What a weird journey love is. It completely destroys you at times, other times makes you feel like you've got the biggest adrenaline rush in the world, and other times, it just hurts. Because no matter how much you want to try to say it doesn't exist or "relationships aren't for me", you fall for someone. Whether it be months, years or even longer after before that comes true, it will happen. The ability to love is both a wonderful thing and a awful thing all at once. I've... been wanting someone to share my life with, and I think I've found that person. Thank you, Nova.

On another note, work's been going well, passing some tests, "moving on up" as they say. Finally, a job where I can feel like I'm making some progress and helping others all at the same time. Helping everyone as a whole. It's a good feeling. I'm glad to be where I am, and it's nice to see new faces with the same spunk and energy I have, wanting to learn. Wanting to absorb all the information they can. I've been living and breathing internet particles since I was about 10 or so, so this is all coming on pretty easy for me. 

As for the rest of my life, things are going pretty well. Allergies have been acting up a lot this past week, but as far as I understand from my doctor, this year is more severe than past years have been for that. Not looking forward to summer, but I never do. Sunny and cold would be the perfect weather all year long for me. I miss the nice brisk mornings. Getting to wake up, relax, take a deep breath, perhaps a walk. Enjoy the morning, for the beauty it holds. I still find sunrises to be the more beautiful of the two options for the day star's visibility. 

Now that I've got my allergies a bit more under control, I'm going to try to go out a bit more and either do some more modeling or photo shoots as the photographer. I've been leaving a few things out of my life too much during these last few months, and I need to jump back in. Headfirst. Photography, bondage, practicing drawing, singing, and just being generally happy. Also, within the next 2 years, I plan to concentrate a bit more on my health, so far I'm already drinking more water, which has been a step I haven't been able to take for years. 

Short of that, I need to get to a gym and work out, even if it's just by myself, I'm nearing the 200 mark now, and don't feel like going above it. If I do hit that mark, I absolutely have to do something to stay under it or work to get more fit. Fitness is the hardest thing for anyone to do, but in the long run, it pays off, you age better, and feel better as well. It's also nice to have something to show for it. The nice thing is, I've been under significantly less stress since I've moved to the job I'm at. I'm not breaking out (acne) as much, and things just feel more... calm.

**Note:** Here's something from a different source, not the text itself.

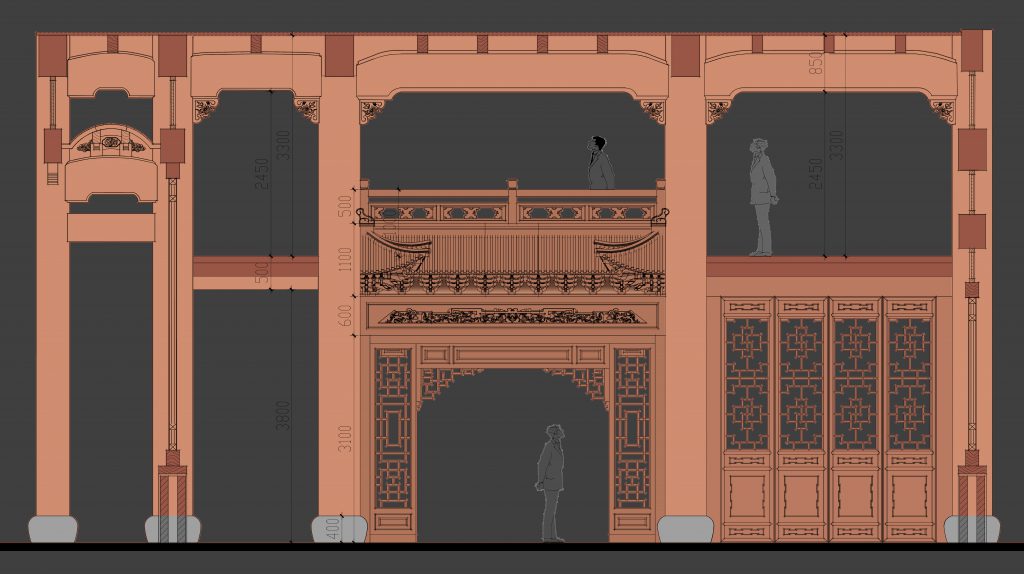Click the 400 dimension label at the column base
This screenshot has width=1024, height=574.
[x=345, y=528]
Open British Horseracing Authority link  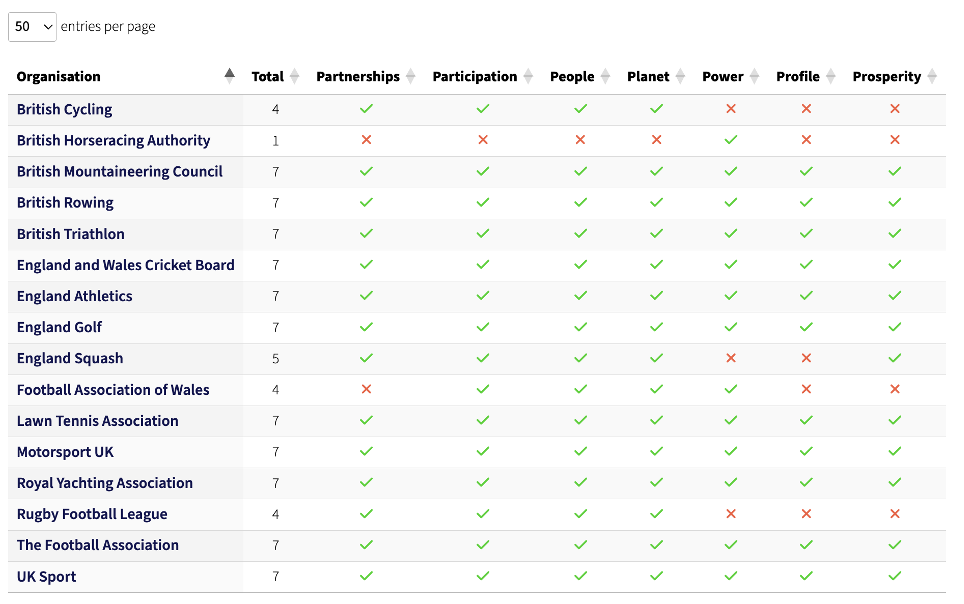click(114, 140)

In closing, I'd like to bring up something that happened just today actually, that felt rather nice. A friend needed help. I'd been there before. So... many times, really. You can't always plan for the worst to keep happening to you. Even if you do, the worst just keeps coming sometimes. So, I lent a helping paw, and he'll return the favor when he can. Someone to be appreciative of something I do for them, is ... a blessing, almost. It's such a good feeling. A warm feeling inside, that you only can get from genuinely helping someone. The best part is, he'll know that feeling too. He'll get to do it one day, and know what I'm talking about. 

Well, everyone, this was I suppose a short post, but that's... the way it is. Good night, and good luck.